30 November 2005
BEIRUT: It may just be one of the worst films in Lebanese history. Mohammad Salman's 1973 kitsch cult classic, "Guitar El Hob," represents the end of an era in local filmmaking - the death knell of Egyptian-style musical love stories. Screened Monday night as part of the program of Lebanese movies showing at the European Film Festival in Beirut, not for its brilliance as a film but to represent one element of filmmaking in the country between 1973 and 1983, "Guitar El Hob" is a disaster on all fronts. Featuring numerous Beirut lotharios in speedos pushing each other into swimming pools, a gorgeous bikini-clad Georgina Rizk (Lebanon's Miss World), TeleLiban comic actor Assaad, action star Chawki Matta and sitcom star Ibrahim Maraachi as well as the arguably attractive Sabah who takes on singing duties, the acting is laughable and the plot cheesy as grilled halloumi.

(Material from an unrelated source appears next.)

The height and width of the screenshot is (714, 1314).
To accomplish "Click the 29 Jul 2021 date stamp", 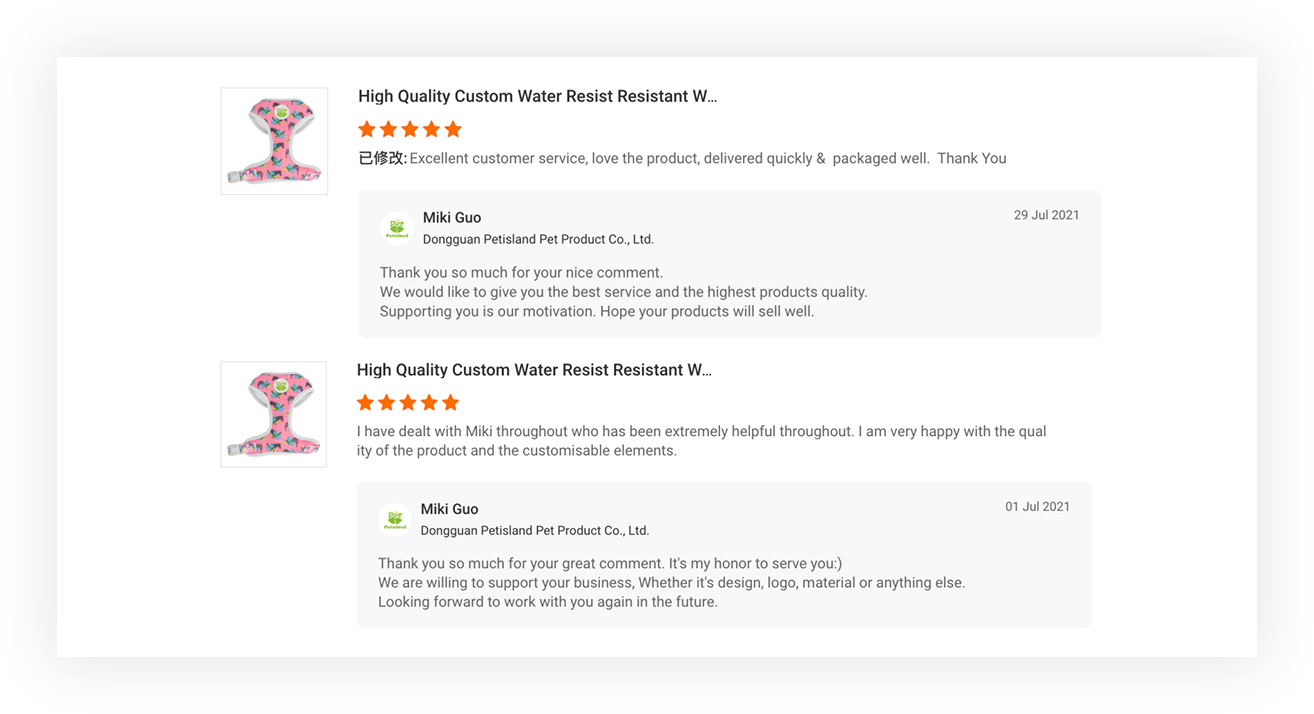I will coord(1046,215).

Salwa (Sabah) has come to Lebanon to seek her long lost sister of whom all she has left is a single picture. Najwa (Rizk) has just won Miss Universe and is stuck in the Lebanese jet-set scene plagued by sycophants and suitors. Assaad is Najwa's driver, who befriends Salwa when she hides in his car to escape her rent-seeking landlord. A love triangle ensues between Salwa and Najwa and an honest guitar player. Plots and manipulations and scenes in legendary Beirut nightclub Blow Up occur before the sisters eventually find each other and get their man. The final shot is frozen as Najwa and Salwa reunite on a Beirut beach running into the arms of our handsome guitarist.
All the actors speak in Egyptian accents reflecting the strong influence of the Cairo scene on Lebanese directors and Salman in particular (this was his 29th film), and there is even some soft porn as chauffeur Assaad gets it on with his wife (Najwa's cook) who screams, breasts everywhere, as she performs military maneuvers on her lucky man.
Salman's film is a minor diversion if anything but it does serve as one of the final celluloid indications of the carefree days of pre-war Lebanon when men looked like Starsky and Hutch and women like Charlie's Angels. The films to come would deal with more serious subjects - primarily life during wartime.
Tonight the Festival screens one of those - Beirut intellectual Borhan Alaouie's 1981 film "Beirut Al Likaa" about the Muslim Haidar desperately seeking his Christian friend Zeina in a divided Beirut.
Sobhi Seifeddine's 1984 work "Al Jiha Al Khamisa" ("The Fifth Direction") follows on Sunday, detailing the birth of the National Resistance in the South and filmed under occupation.
While not particularly cinematic "Al Jiha Al Khamisa" at least provides a rare insight into Lebanese cinema of the time - just don't expect any singing.